_GIVEN ENTRIES:_
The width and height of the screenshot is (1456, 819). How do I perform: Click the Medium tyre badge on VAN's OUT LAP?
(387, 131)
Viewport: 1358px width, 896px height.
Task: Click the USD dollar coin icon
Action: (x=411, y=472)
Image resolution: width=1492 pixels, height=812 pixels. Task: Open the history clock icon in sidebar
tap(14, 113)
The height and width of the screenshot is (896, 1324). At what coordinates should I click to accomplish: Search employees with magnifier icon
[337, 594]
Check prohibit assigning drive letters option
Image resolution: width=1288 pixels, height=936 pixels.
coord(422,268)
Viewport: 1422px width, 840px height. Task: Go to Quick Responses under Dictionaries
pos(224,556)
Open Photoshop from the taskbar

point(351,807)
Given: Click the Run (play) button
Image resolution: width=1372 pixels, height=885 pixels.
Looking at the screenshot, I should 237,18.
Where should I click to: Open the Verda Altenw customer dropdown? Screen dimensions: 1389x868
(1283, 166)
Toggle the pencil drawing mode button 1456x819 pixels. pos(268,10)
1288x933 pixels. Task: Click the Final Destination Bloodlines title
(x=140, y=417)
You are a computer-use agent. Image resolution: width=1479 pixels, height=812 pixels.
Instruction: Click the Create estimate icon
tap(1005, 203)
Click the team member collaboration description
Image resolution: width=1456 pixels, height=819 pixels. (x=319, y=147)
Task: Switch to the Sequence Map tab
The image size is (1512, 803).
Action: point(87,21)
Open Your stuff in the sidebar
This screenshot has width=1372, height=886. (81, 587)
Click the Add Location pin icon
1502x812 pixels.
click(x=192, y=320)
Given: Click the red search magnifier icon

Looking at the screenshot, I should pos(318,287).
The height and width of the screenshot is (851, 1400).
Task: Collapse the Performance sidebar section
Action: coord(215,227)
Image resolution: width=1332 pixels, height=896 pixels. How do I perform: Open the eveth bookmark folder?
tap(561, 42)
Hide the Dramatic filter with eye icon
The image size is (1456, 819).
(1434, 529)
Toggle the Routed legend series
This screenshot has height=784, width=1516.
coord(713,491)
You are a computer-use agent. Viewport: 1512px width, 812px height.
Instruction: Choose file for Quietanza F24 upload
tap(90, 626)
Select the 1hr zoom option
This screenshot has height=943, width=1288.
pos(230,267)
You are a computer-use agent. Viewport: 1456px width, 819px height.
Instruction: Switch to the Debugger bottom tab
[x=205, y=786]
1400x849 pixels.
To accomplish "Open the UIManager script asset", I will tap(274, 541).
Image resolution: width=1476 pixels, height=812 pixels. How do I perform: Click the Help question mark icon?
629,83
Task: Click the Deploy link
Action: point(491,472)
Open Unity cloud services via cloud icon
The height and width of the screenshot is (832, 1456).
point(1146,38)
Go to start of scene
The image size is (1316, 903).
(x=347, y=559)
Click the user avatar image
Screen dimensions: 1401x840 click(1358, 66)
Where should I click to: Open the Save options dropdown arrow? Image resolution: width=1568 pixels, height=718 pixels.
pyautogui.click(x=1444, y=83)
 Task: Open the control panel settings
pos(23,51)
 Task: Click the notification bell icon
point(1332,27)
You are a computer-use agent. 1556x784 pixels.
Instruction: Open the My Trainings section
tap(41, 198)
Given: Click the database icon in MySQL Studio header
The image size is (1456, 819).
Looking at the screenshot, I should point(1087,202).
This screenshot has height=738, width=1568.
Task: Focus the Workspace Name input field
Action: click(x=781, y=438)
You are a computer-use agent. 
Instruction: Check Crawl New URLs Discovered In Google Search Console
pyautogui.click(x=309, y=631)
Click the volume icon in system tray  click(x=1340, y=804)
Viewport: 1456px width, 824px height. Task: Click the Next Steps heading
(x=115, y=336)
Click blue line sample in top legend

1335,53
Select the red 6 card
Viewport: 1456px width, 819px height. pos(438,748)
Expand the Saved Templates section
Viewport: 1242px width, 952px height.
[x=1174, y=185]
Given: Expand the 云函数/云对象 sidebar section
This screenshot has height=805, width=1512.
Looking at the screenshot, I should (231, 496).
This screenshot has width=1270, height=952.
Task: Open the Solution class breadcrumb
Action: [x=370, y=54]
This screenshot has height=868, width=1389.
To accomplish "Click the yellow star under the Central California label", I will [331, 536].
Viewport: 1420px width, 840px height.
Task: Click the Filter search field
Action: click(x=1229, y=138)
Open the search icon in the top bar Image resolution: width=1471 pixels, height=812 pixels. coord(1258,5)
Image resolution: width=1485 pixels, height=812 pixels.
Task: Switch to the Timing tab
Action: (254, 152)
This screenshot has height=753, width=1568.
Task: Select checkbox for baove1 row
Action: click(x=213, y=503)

_INSTRUCTIONS TO FOLLOW:_ Please transcribe the listing in full. Keep each line exact.

_EXERCISE SOLUTION:_
The width and height of the screenshot is (1456, 819). How do I perform: Click the Medium tyre badge on VAN's OUT LAP?
(387, 131)
Viewport: 1358px width, 896px height.
Task: Click the USD dollar coin icon
Action: (x=411, y=472)
Image resolution: width=1492 pixels, height=812 pixels. Task: Open the history clock icon in sidebar
tap(14, 113)
The height and width of the screenshot is (896, 1324). At what coordinates should I click to accomplish: Search employees with magnifier icon
[337, 594]
Check prohibit assigning drive letters option
Image resolution: width=1288 pixels, height=936 pixels.
coord(422,268)
Viewport: 1422px width, 840px height. Task: Go to Quick Responses under Dictionaries
pos(224,556)
Open Photoshop from the taskbar

point(351,807)
Given: Click the Run (play) button
Image resolution: width=1372 pixels, height=885 pixels.
Looking at the screenshot, I should 237,18.
Where should I click to: Open the Verda Altenw customer dropdown? Screen dimensions: 1389x868
(1283, 166)
Toggle the pencil drawing mode button 1456x819 pixels. pos(268,10)
1288x933 pixels. Task: Click the Final Destination Bloodlines title
(x=140, y=417)
You are a computer-use agent. Image resolution: width=1479 pixels, height=812 pixels.
Instruction: Click the Create estimate icon
tap(1005, 203)
Click the team member collaboration description
Image resolution: width=1456 pixels, height=819 pixels. (x=319, y=147)
Task: Switch to the Sequence Map tab
The image size is (1512, 803).
Action: point(87,21)
Open Your stuff in the sidebar
This screenshot has width=1372, height=886. (81, 587)
Click the Add Location pin icon
1502x812 pixels.
click(x=192, y=320)
Given: Click the red search magnifier icon

Looking at the screenshot, I should pos(318,287).
The height and width of the screenshot is (851, 1400).
Task: Collapse the Performance sidebar section
Action: coord(215,227)
Image resolution: width=1332 pixels, height=896 pixels. How do I perform: Open the eveth bookmark folder?
tap(561, 42)
Hide the Dramatic filter with eye icon
The image size is (1456, 819).
(1434, 529)
Toggle the Routed legend series
This screenshot has height=784, width=1516.
coord(713,491)
You are a computer-use agent. Viewport: 1512px width, 812px height.
Instruction: Choose file for Quietanza F24 upload
tap(90, 626)
Select the 1hr zoom option
This screenshot has height=943, width=1288.
pos(230,267)
You are a computer-use agent. Viewport: 1456px width, 819px height.
Instruction: Switch to the Debugger bottom tab
[x=205, y=786]
1400x849 pixels.
To accomplish "Open the UIManager script asset", I will tap(274, 541).
Image resolution: width=1476 pixels, height=812 pixels. How do I perform: Click the Help question mark icon?
629,83
Task: Click the Deploy link
Action: point(491,472)
Open Unity cloud services via cloud icon
The height and width of the screenshot is (832, 1456).
point(1146,38)
Go to start of scene
The image size is (1316, 903).
(x=347, y=559)
Click the user avatar image
Screen dimensions: 1401x840 click(1358, 66)
Where should I click to: Open the Save options dropdown arrow? Image resolution: width=1568 pixels, height=718 pixels.
pyautogui.click(x=1444, y=83)
 Task: Open the control panel settings
pos(23,51)
 Task: Click the notification bell icon
point(1332,27)
You are a computer-use agent. 1556x784 pixels.
Instruction: Open the My Trainings section
tap(41, 198)
Given: Click the database icon in MySQL Studio header
The image size is (1456, 819).
Looking at the screenshot, I should point(1087,202).
This screenshot has height=738, width=1568.
Task: Focus the Workspace Name input field
Action: click(x=781, y=438)
You are a computer-use agent. 
Instruction: Check Crawl New URLs Discovered In Google Search Console
pyautogui.click(x=309, y=631)
Click the volume icon in system tray  click(x=1340, y=804)
Viewport: 1456px width, 824px height. Task: Click the Next Steps heading
(x=115, y=336)
Click blue line sample in top legend

1335,53
Select the red 6 card
Viewport: 1456px width, 819px height. pos(438,748)
Expand the Saved Templates section
Viewport: 1242px width, 952px height.
[x=1174, y=185]
Given: Expand the 云函数/云对象 sidebar section
This screenshot has height=805, width=1512.
Looking at the screenshot, I should (231, 496).
This screenshot has width=1270, height=952.
Task: Open the Solution class breadcrumb
Action: [x=370, y=54]
This screenshot has height=868, width=1389.
To accomplish "Click the yellow star under the Central California label", I will [331, 536].
Viewport: 1420px width, 840px height.
Task: Click the Filter search field
Action: click(x=1229, y=138)
Open the search icon in the top bar Image resolution: width=1471 pixels, height=812 pixels. coord(1258,5)
Image resolution: width=1485 pixels, height=812 pixels.
Task: Switch to the Timing tab
Action: (254, 152)
This screenshot has height=753, width=1568.
Task: Select checkbox for baove1 row
Action: click(x=213, y=503)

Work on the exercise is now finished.